I’ve just read a delicious review in The Observer called The Romantic Librarian. It looks at Alberto Manguel’s new book The Library at night. There is a nice comment on librarians:

Alphabetising their stock or relying on fractionalised decimals like Dewey, librarians are obsessive classifiers who impose on chaos an order they know to be fictional and false. Their crazed logic makes libraries, as Manguel says, ‘pleasantly mad places’.

The Library at night reminded me of Ex Libris: Confessions of a common reader by Anne Fadiman. A Salon review sums up its appeal:

an unapologetic confession of raging bibliophilia … a modest, charming, lighthearted gambol among the stacks. It serves up neither ideas nor theories but anecdotes about the joys of collecting and reading books.

Jasper FfordeIt seems to me that the natural outlet for a bibliophile author is to play with books and authors and even literary characters in your writing. Jasper Fforde’s exuberant books do well in this arena – fiction, fun and favourite literary figures getting to cut loose from the page and take on new roles. Where else could you get to see an army of thousands of Mrs Danvers clones (Mrs Danvers is that grim housekeeper in Rebecca) wreaking havoc?

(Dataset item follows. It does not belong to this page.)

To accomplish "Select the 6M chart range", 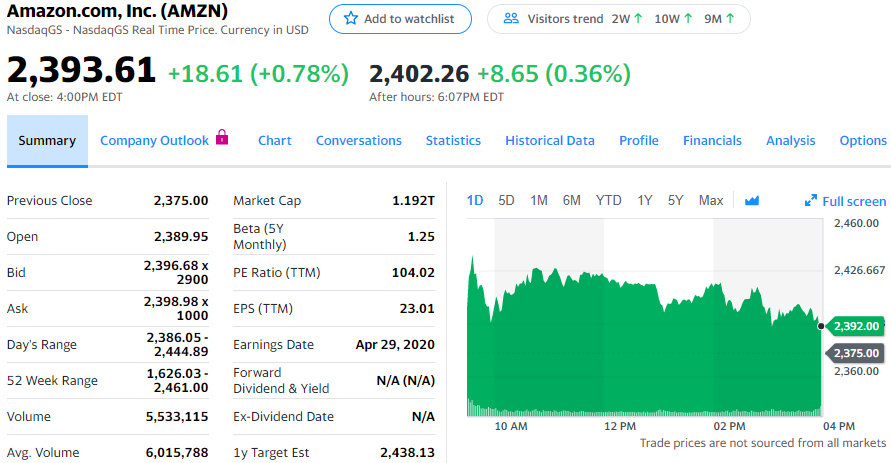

Funnily enough I saw this tshirt called Attack of Literacy yesterday. It looks a zombie Edgar Allan Poe, Shakespeare and Jane Austen etc look ready to lay the smack down (by the way, Peter Ackroyd, one of the world’s best biographers had just published Poe: a life cut short).

Authors are easily commandeered into literary characters. I’m not sure about the trend for making them into detectives … there’s a fictional Jane Austen, Beatrix Potter and even a Dante out there solving mysteries.  And the industry of making sequels, prequels and other additions to famous books continues on apace (but never say never because I do enjoy Emma Tennant playing with fiction classics). It makes sense in our mashup culture to play around with what’s gone before and make it new.